The wrong order. Treat the cause before the effect. If Debian devolves into
a club for me-firsters and techie hedonists, its future is going to reflect
Bugs can have social and philosophical causes. Those causes are germane and
wholly relevant. If the notion prevails that such causes may not be
"technical" enough to be worthy of discussing, or too good for the BTS, or are
insoluble, then such bugs will be virtually sacred. Totems, idols; witch
doctor programmers will blame them for bad weather and demand we make appeasing
> I also urge you to accept what I say at face value, instead of writing
> random accusations.
Random? "I paint what I see." Again, if MS can't even answer if he's read a
bug report or not before and after closing it, that's wrong. Defending that
practice is also wrong.
> I was most amused by your lengthy comment on the obvious usenet-related
Er thanks, which obvious usenet-related reference? The "seen it" URL gag
> If you didn't get it, just leave it alone.

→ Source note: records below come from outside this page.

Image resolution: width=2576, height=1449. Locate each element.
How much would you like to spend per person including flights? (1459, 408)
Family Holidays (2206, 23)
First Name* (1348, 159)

Sorry for asking. Did you mean the "mother's basement" Google search? Try
"my time is valuable" (3700+ hits)
"I couldn't care less" (102000 -- often not an insult...)
"nobody here cares" (2790)
"ask me if I care" (5670)
"everything you say is" (16,000 -- often conciliatory...)

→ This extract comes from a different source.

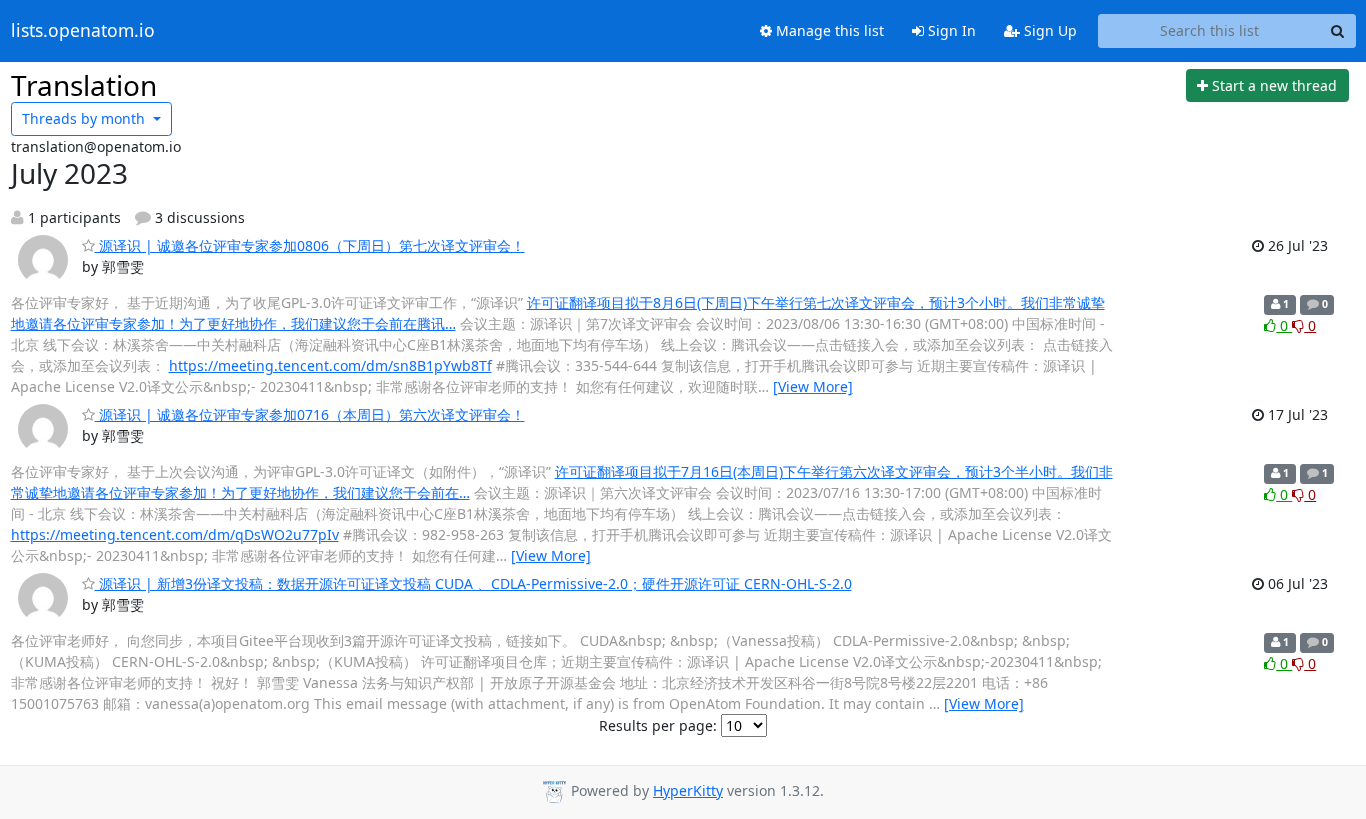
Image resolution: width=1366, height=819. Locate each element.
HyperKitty (688, 790)
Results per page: (658, 725)
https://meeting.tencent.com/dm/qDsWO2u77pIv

"shut your pie hole" (4250 -- high for an unusual expression)
Are those relevant? Alas yes. The way a gerbil running in wheel is.
> It is just the way that I sometimes write, possibly a side-effect of the
> culture that I am from.
Isle of The Queen, and Viz Magazine...
> Some apparent cultural references in your email leave me cold, but I do not
> comment on them unless they obscure the meaning.
Not to say I seldom miss the mark, but sometimes it might be the accent, think
flat accent, nasal. Words are sound, too much text makes people forget.
Again??? That last take must have been a rehearsal. How do you get an
Elephant out of the theatre?
(Google's usenet "PLONK" count is 573,000. Poor old usenet.)